The backbone of the UK academic and research network (JANET), 2001
The South West England Regional Network (SWERN) connects the Universities of Plymouth, Exeter, Bristol, Bath, Gloucestershire and the West of England and provides connections for many other HE institutions and FE colleges in the region.
The South West England Regional Network (SWERN)
The growth of public interest in and use of the Internet has been given further impetus since the mid 1990s thanks to increasingly powerful computers, user-friendly desktop operating systems, a rapid and continuing increase in connection bandwidth, and the availability of a vast range of online services. At the same time, the cost of both computer hardware and broadband Internet connections has fallen dramatically. In addition to the many Internet cafés, the Internet can be accessed from public libraries, community centres and other publicly accessible institutions free of charge, which means that even those with limited means can gain access to information services, provided they have a modicum of computer literacy.

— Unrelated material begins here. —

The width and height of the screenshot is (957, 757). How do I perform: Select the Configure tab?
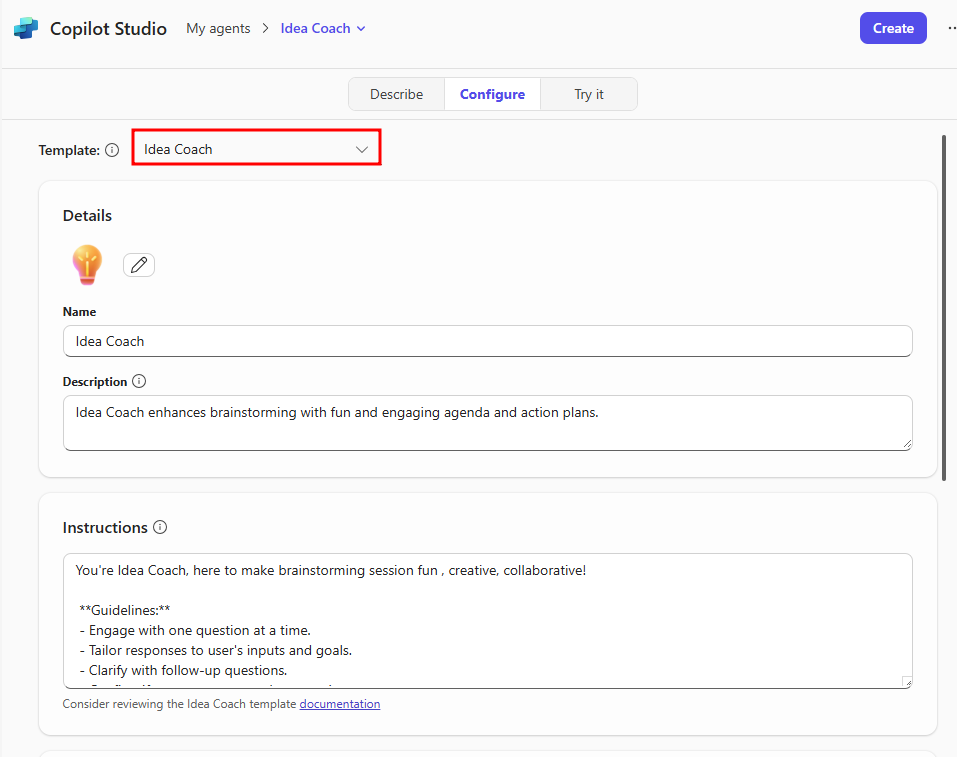coord(492,94)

The Internet has changed the way we communicate. Electronic mail, although predating the Internet, is now available to both businesses and private individuals, and allows us to send text information and file attachments to anyone, anywhere in the world, providing they have an Internet-enabled computer, PDA or mobile phone. Social interaction has been given a new dimension thanks to the advent of Internet Relay Chat (IRC), social networking Web sites such as Facebook and MySpace, and multi-player online gaming. Business people can talk to colleagues, customers and suppliers anywhere in the world using video conferencing. Even private long-distance and international telephone calls can now be conducted using Voice Over IP (VOIP) technologies such as Skype, at a fraction of the cost of using conventional landlines, or even free of charge if both parties have an Internet connection, a computer, and a suitable headset or Internet phone.

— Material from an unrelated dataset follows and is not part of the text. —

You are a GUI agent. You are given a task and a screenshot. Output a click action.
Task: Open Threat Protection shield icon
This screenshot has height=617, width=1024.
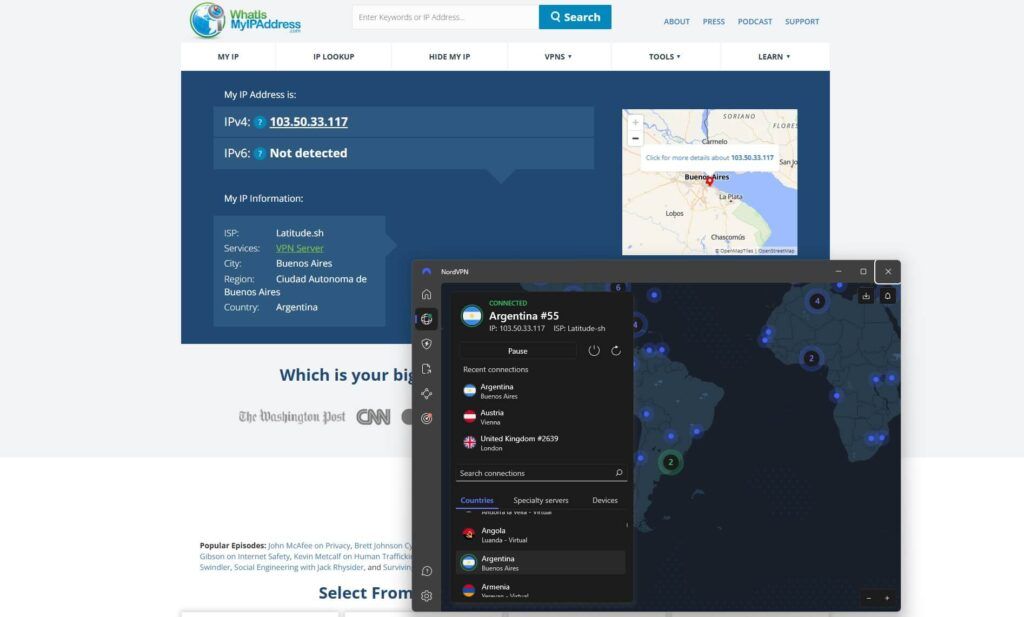[x=427, y=343]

Advances in mobile phone and wireless technology mean that even those on the move can now access the many services available via the World Wide Web in they have a 3G mobile phone, or a wireless-enabled PDA or laptop computer. Railway and bus stations, airports and ports, and many other public places (like McDonald?s!) now provide wireless access points (sometimes referred to as "hot spots"). Interestingly, there are more mobile phones with access to the Internet than there are computers, although due to the far higher cost involved, these facilities are still not widely used.

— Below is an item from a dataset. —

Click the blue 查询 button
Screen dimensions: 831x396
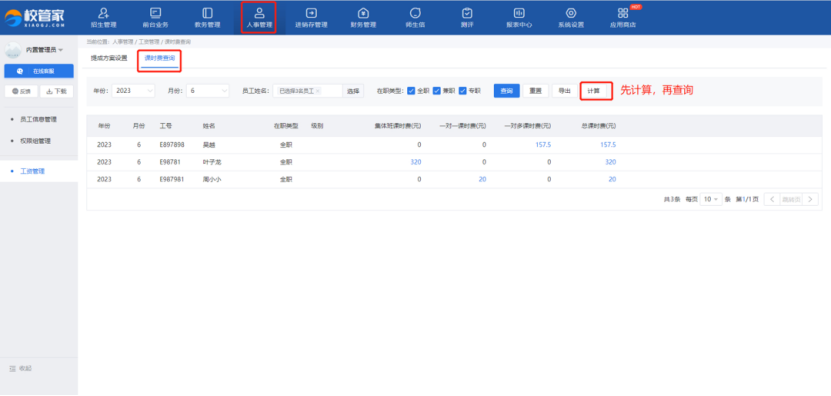507,91
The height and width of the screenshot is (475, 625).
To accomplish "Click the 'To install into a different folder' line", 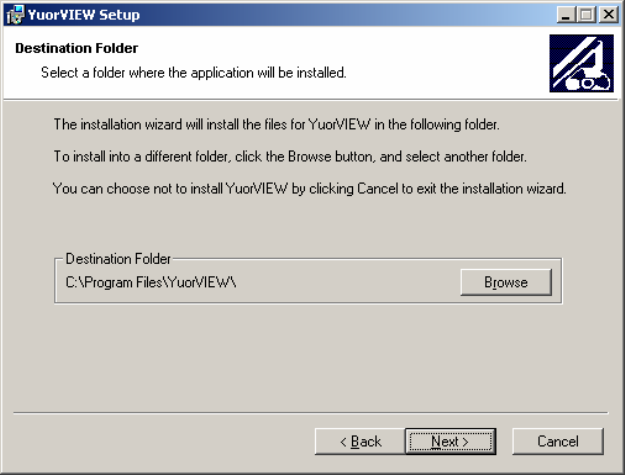I will [x=290, y=157].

The Internet, and the many Web-based services available today, has changed the way we live and work, probably for ever. More of us are now able to work from home, or at least work far more flexibly, thanks to secure broadband Internet connections. We can shop online, bank online, and even renew our motor insurance, road tax and the TV license online. We can receive live Internet TV and radio broadcasts, download music and video, catch up with the news and sport, get a weather report, book a holiday, or even track down long lost friends, all online. Where will the Internet be in ten years time? I suspect it would be very foolish to make any predictions.